Rupert Murdoch wants to pick up a Penguin. According to reports from two News Corp-owned newspapers, after Pearson admitted to talks with Bertelsmann over a possible spin-off with Random House, Murdoch has stepped in with a chancy £1bn cash bid.

It was inevitable that once Pearson signalled its willingless to listen to offers for Penguin, other bidders woiuld emerge. Penguin would be a prize asset, a complement to many media businesses jealous of its intellectual property, and desirous of its brand name.

In many ways HarperCollins would be a good fit. A combined HarperPenguin would become the biggest trade publisher in the UK, and arguably the biggest in the world. But crucially below the size that would attract the interest of regulators. It would also represent a major coup for Murdoch, and shore up those publishing assets soon to be divested from the wider News Corp business. In fact, for Murdoch, if he is serious about the book publishing bit of his new unit, a bid for one of the smaller groups--Simon & Schuster, Macmillan, or indeed Penguin--looks to be a necessity.
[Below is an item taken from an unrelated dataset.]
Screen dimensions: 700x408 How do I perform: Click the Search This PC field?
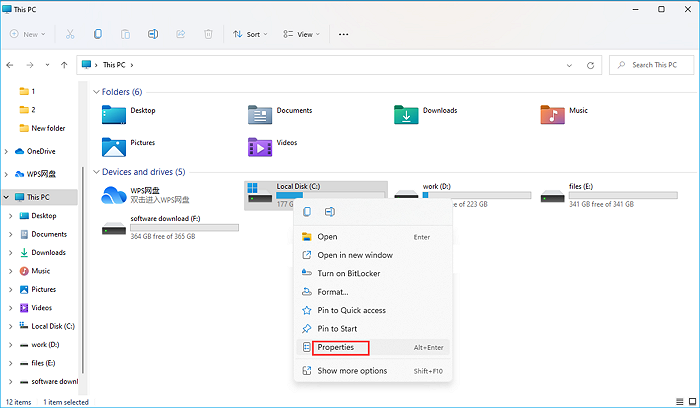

In other times, it's a deal that makes sense. But these are extraordinary moments, and while a merger between Random House and Penguin could be seen as a game-changer, it would be harder to think of PenguinHarper in the same way. If Harper merges with Penguin, in the US the big six would become the big 5: in the UK we'd have a big 3, PenguinCollins, Random, Hachette, and probably in that order. But structurally the industry would still look very much the same - big but not huge publishers dwarfed by the tech giants.

The intriguing thing about the Bertelsmann and Pearson talks is that neither side appears to want to abandon trade publishing for good. If the reports of the discussions are true, both still want to retain a stake in the newly combined business, with Pearson the minority partner. The News Corp bid simply offers Pearson £1bn in cash it does not need, for a business it does not want to discard. At £1bn the price looks cheap too, Pearson is not a stricken seller, if Penguin can only go for one times turnover, then trade publishing really is in a rut. HarperCollins could sweeten the deal by offering its education assets, at which point the conversation between outgoing c.e.o. Marjorie Scardino and the incoming c.e.o. John Fallon suddenly gets very interesting.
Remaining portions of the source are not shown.